[Collected data]
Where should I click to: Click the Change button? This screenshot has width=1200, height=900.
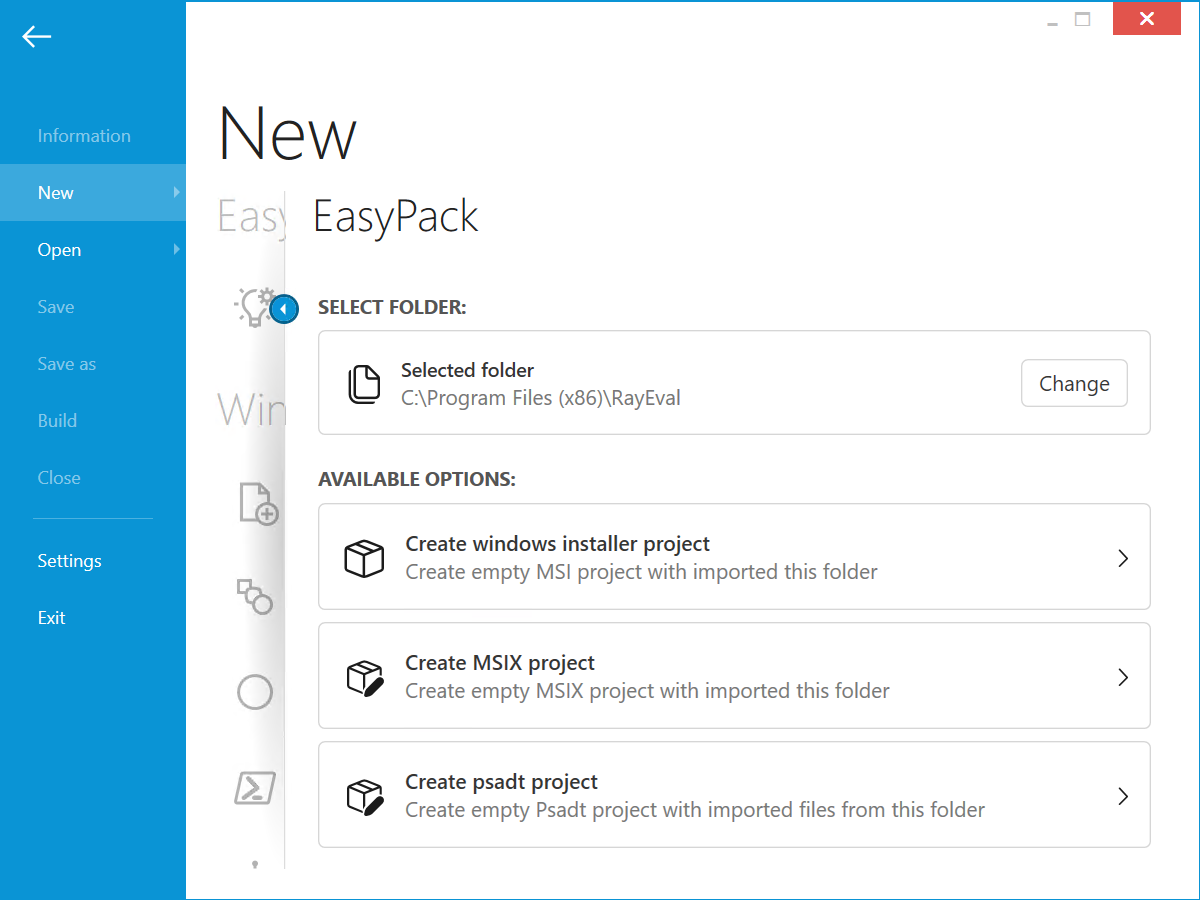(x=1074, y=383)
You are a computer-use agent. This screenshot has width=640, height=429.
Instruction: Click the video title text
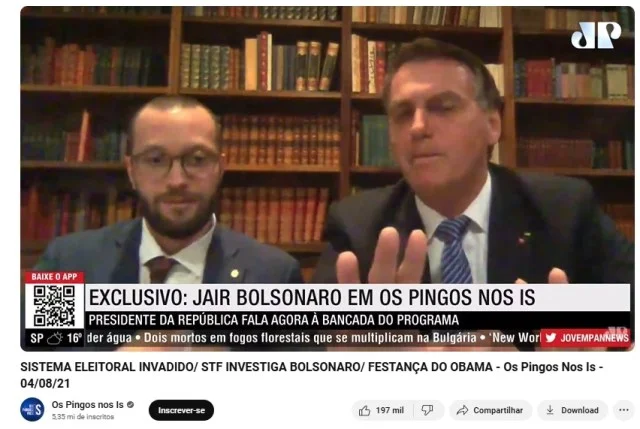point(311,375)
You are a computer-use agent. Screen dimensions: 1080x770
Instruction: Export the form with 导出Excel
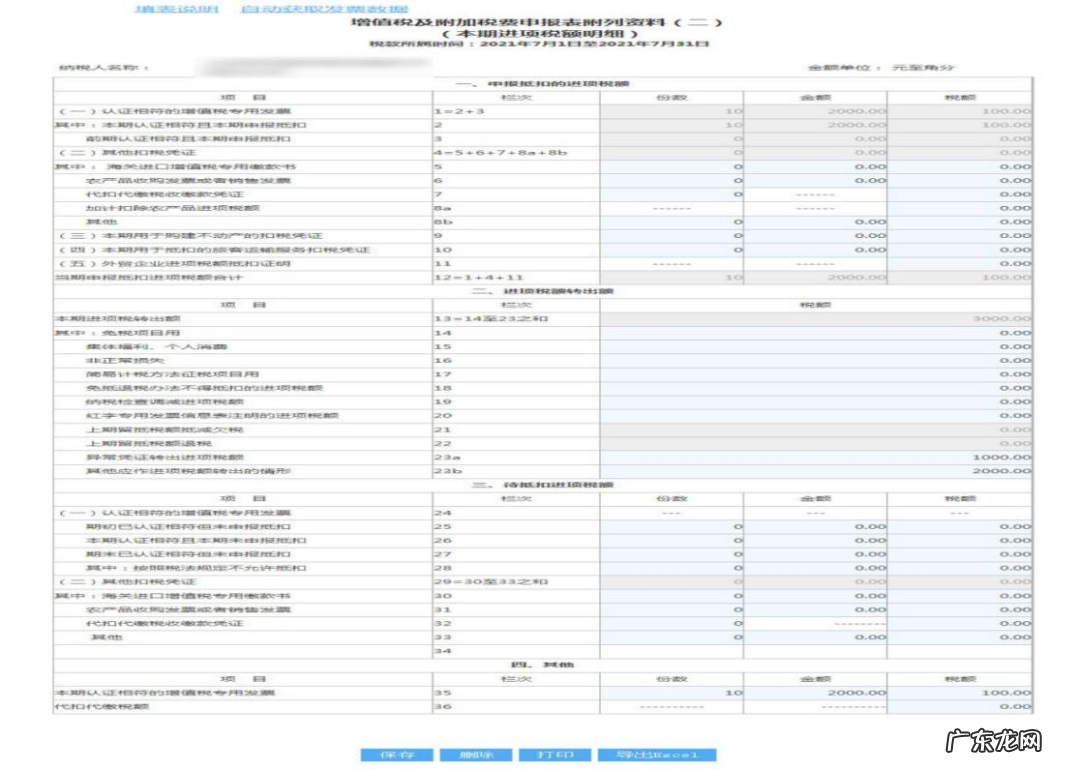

Directions: Please copy the data above word for word, but only from the line that contains "Instruction: Click the video title text" through the final line, both included, and without the pictures.

Exercise solution:
Instruction: Click the video title text
point(311,375)
You are a computer-use agent. Screen dimensions: 1080x770
Instruction: Export the form with 导出Excel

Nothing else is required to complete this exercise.